DWP AI: what do we know?

Yaning Wu / Better Images of AI / prediction / CC-BY 4.0

There were a couple of stories in the Guardian last week about DWP’s use of AI: one on the fact that they have halted a couple of proof-of-concept trials, and one about their Whitemail system which scans incoming post from claimants.

There is very little public information about DWP AI, so any stories like this are very interesting, not least because they only came about as a result of Freedom of Information requests.

The proof-of-concept (PoC) trials were called A-cubed and Aigent: A-cubed was meant to quickly summarise regulation and policy information to help Work Coaches advise jobseekers, and Aigent was a tool to help speed up PIP decision-making. Whitemail, which is still in use, scans incoming post from benefit claimants and is meant to be able to pick out indications of ‘vulnerable’ people from their letters, triggering an escalation to a human who reviews the letter and decides what, if any, action is needed to support the individual.

I put in my own FoIs last year about these same tools and have a couple more nuggets of information about them which were not in the Guardian articles.

A-cubed change of scope: When I first read about the existence of A-cubed it was not only meant to summarise complex official documentation but also to use correspondence between the department and benefit claimants to aid Work Coaches. The responses I got to my FoIs indicate that this second aspect was not incorporated in the PoC, and that DWP staff were instructed not to enter any Personally Identifiable Information into A-cubed. They didn’t provide any information about why the scope of A-cubed changed.

Its use was limited to a few ‘test sites’ to test its feasibility, and some of the lessons learned from the PoC are being used to inform the creation of a new AI tool, DWP Ask, which is currently in development. I’ve asked for more information about what was learned and what Ask is going to do.

Whitemail training: Whitemail (named after the fact that letters sent to the department from individuals as opposed to companies and other departments tend to arrive in white rather than brown envelopes) is used to quickly scan incoming post to identify vulnerable people. It uses natural language processing and large language models to identify potentially vulnerable people from their correspondence, which is then reviewed by a human to determine if any further action is needed.

So far so good? Quickly identifying people who need help and ensuring they receive it is a valuable aim. However it’s not really clear to me how it works. The FoI response I received states that Whitemail is a ‘pre-trained’ model. Pre-trained by whom, using what data? I believe the supplier of Whitemail to be Agilysis, although weirdly when you google ‘whitemail agilysis’ some results that I found previously no longer appear. The only mention is this short post from 2015 (?!)

I’ve submitted a follow-up FoI to find out more about Whitemail actually works. Does the Department know how the model was trained? Are they confident that it really does pick up all possible vulnerable people?

TASK REQUIREMENTS.
(a) From the post on DWP AI, copy the text between "There is very" and "of Information requests.", inclusive.
(b) Based on the post on DWP AI, decide whether each statement agrees with it. Answer yes or no for each, and quote the deciding words. (i) Whitemail is still in use. (ii) DWP explained why the scope of A-cubed changed. (iii) Aigent was a tool meant to speed up PIP decision-making.
(c) List every DWP AI tool that the post on DWP AI names.

DATASET EXCERPT.

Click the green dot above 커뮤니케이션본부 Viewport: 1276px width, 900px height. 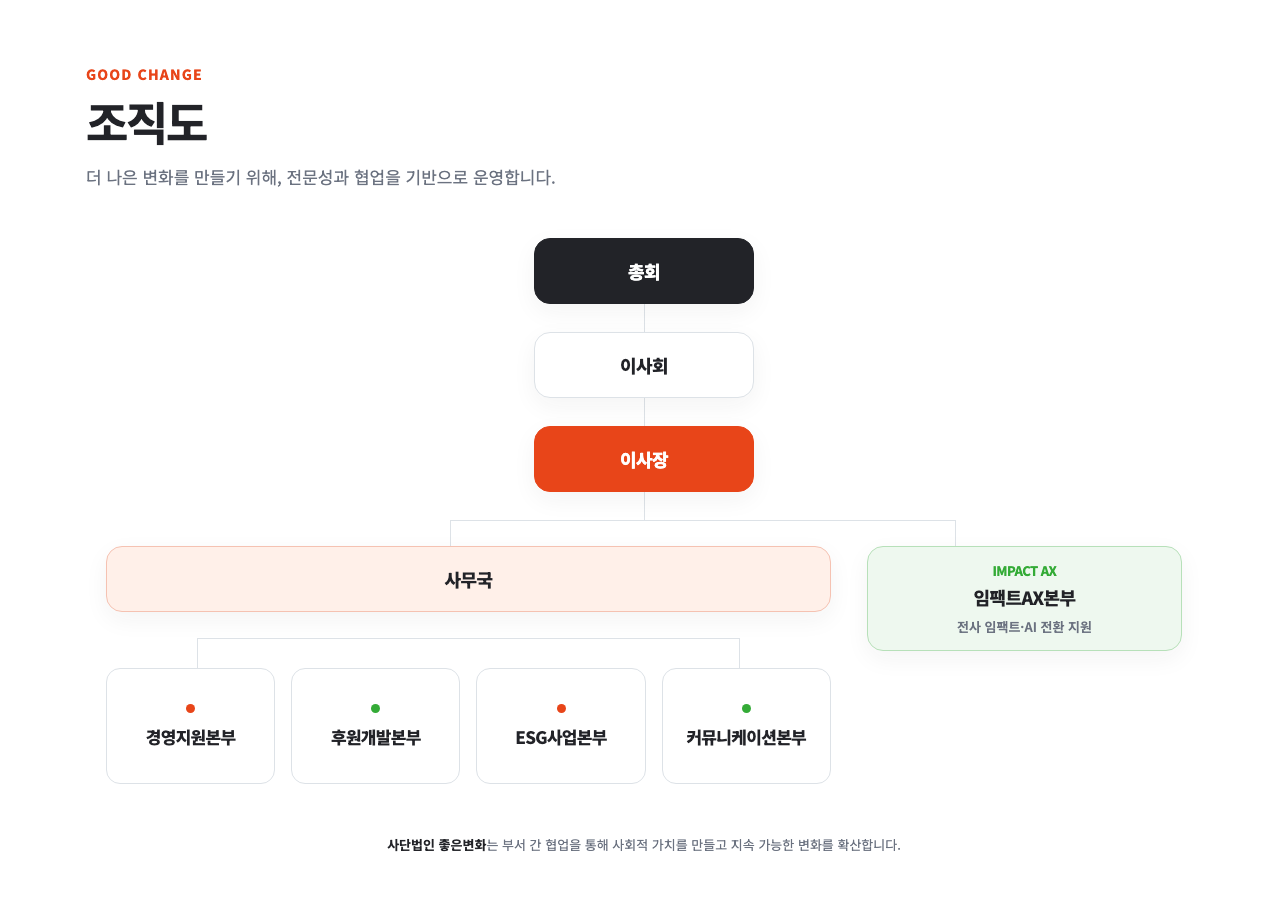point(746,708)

ANSWERS TO THE PROBLEMS.
(a)
There is very little public information about DWP AI, so any stories like this are very interesting, not least because they only came about as a result of Freedom of Information requests.

(b)
(i) Yes: "Whitemail, which is still in use"
(ii) No: "They didn’t provide any information about why the scope of A-cubed changed."
(iii) Yes: "Aigent was a tool to help speed up PIP decision-making"

(c) A-cubed, Aigent, Whitemail, DWP Ask